There are a number of arguments that this treaty presents. Regulations in the treaty may be beneficial to American environmental interests, but those regulations carry negative consequences for American corporations. The treaty also grants executive power regarding naval boundaries to the United Nations, potentially clarifying contentious boundaries, but also creating the potential for a loss of American resources and control. Acceding to the treaty would improve American moral standing and give us a voice in UN proceedings regarding the rules of the sea, yet it may also oblige the US to assist with the transfer of sensitive technology to other states and to submit to UN revenue redistribution. I worry that this topic opens the door for some hyper-specific, obscure arguments that lead to non-productive debates; however this topic also touches on a number of important topics regarding the role America should play in global politics, policing, environmental reform, and trade.
Final Grade: B+
The shorter of the two topics, Option 2 asks whether “The United States should end its arms sales to Taiwan,” arms sales that have existed since the late 1970s. Like the Okinawa topic from two years ago and last year’s missile defense topic, this resolution will force debaters to examine the relationships between a number of geopolitical actors. Because arms sales to Taiwan are a clear symbol of US commitment to Taiwanese sovereignty and provide a military presence for the United States within China’s sphere of influence, they have traditionally upset the PRC. Consequently, ending arms sales may placify the PRC, opening the door for Sino-US cooperation in Southeast Asia, or it may cause other US allies in the region to fear waning US commitment to their security. Withholding military technologies from Taiwan may force Taiwan to the negotiating table with China, or it could incentivize China to go to war with a weaker Taiwan. While the debate— at least initially— seems to focus on Sino-Taiwanese relations, there are likely significant impacts to Chinese involvement in preventing North Korean aggression, US and Chinese internal politics, and global trade.

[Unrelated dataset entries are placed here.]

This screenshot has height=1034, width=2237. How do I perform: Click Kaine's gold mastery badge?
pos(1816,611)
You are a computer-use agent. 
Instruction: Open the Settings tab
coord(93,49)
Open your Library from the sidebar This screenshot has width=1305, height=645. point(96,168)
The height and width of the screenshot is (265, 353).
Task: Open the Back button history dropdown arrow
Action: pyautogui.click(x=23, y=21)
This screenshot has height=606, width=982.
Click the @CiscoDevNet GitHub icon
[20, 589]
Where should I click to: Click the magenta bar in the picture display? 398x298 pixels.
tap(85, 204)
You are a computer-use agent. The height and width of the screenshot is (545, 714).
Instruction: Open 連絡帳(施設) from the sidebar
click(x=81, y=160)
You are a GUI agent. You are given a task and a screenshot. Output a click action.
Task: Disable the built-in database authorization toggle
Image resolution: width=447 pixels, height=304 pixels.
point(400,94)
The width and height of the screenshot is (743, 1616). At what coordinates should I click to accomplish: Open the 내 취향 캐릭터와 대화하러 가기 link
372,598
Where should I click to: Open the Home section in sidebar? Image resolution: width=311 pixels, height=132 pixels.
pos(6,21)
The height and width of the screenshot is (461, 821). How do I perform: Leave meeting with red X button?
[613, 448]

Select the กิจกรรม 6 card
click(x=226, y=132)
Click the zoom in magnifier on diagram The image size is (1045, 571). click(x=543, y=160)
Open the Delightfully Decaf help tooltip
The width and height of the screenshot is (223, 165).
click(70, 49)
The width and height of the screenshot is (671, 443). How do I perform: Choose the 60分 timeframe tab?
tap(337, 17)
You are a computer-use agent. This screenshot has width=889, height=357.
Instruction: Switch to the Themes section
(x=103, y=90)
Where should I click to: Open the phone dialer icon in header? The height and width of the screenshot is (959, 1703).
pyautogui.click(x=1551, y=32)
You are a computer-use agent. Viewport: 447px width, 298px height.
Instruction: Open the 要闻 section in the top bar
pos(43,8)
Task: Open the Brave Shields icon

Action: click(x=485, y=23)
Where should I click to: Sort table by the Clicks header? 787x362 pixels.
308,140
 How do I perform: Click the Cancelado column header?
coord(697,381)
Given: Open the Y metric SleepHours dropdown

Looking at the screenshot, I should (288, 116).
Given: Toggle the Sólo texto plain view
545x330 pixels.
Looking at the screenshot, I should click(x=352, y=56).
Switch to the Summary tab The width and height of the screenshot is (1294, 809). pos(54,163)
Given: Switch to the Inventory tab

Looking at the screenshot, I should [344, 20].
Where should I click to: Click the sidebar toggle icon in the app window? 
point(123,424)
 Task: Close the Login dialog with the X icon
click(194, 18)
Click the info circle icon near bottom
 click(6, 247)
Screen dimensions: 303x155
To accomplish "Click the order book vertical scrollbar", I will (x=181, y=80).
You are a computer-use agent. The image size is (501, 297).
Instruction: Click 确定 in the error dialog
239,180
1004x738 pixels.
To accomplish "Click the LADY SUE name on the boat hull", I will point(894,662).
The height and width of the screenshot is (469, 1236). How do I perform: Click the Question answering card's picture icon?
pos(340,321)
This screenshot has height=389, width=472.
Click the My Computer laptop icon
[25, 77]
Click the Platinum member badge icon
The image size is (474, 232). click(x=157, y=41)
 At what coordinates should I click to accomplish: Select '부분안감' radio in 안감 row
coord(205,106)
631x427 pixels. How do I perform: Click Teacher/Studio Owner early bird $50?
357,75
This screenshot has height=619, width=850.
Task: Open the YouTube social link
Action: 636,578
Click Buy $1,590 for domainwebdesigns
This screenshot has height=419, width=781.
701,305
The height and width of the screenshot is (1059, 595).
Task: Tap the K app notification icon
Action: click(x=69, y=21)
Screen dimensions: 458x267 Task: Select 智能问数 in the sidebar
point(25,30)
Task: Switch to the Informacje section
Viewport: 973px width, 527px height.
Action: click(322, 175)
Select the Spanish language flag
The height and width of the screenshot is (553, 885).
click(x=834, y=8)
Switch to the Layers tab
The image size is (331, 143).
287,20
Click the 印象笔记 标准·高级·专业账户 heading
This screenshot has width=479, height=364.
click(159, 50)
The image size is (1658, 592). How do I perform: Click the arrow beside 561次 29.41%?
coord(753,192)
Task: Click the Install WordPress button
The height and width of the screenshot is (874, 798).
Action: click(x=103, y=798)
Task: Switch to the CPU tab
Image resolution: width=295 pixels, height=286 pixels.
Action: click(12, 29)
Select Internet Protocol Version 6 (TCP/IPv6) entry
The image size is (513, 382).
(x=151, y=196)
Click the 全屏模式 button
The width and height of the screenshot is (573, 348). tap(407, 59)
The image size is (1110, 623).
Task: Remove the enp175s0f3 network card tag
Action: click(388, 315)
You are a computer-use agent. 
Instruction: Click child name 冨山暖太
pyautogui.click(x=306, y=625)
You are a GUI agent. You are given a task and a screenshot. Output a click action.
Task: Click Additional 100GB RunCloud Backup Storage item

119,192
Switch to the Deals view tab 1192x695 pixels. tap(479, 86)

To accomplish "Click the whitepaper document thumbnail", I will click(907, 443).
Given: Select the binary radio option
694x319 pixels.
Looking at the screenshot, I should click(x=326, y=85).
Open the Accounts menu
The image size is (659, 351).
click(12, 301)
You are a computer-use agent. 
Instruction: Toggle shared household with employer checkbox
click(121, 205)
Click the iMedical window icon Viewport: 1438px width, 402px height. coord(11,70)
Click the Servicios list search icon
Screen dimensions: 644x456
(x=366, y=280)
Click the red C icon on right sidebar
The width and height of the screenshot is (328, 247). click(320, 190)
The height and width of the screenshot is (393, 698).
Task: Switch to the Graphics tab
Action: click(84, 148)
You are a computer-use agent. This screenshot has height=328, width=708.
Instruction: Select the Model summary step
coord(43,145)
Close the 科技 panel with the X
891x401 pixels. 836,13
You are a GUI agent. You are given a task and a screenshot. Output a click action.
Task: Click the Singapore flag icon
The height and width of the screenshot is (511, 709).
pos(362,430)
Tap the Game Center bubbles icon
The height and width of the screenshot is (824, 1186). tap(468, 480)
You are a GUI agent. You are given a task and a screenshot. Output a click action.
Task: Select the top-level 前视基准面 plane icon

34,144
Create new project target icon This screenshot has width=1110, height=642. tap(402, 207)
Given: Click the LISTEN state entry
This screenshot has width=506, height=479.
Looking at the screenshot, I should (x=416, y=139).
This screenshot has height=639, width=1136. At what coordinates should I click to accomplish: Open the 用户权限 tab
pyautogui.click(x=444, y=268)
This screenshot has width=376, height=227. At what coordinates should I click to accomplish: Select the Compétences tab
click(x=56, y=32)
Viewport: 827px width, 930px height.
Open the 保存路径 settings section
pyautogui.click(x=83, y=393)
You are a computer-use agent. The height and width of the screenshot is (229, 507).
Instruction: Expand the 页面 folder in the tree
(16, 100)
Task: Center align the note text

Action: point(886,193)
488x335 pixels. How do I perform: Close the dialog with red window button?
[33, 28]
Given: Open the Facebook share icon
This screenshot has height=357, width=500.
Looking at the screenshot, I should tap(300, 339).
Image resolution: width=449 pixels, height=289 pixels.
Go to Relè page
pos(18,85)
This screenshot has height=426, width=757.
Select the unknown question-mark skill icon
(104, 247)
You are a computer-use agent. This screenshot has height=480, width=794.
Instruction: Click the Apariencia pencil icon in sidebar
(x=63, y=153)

Here’s my problem with this resolution: although they carry importance as a symbol, I doubt that US arms sales to Taiwan are truly a causal factor in China’s willingness to go to war, cut off trade relations with the United States, or act more or less aggressively in any tangible way. The protection of the United States exists with or without an additional airplane in the region, and so I worry that this topic opens the door for unproductive debates about nuclear wars that will never happen or a collapse of the global economy that will never take place, especially not because of a couple billion dollars in annual arms sales.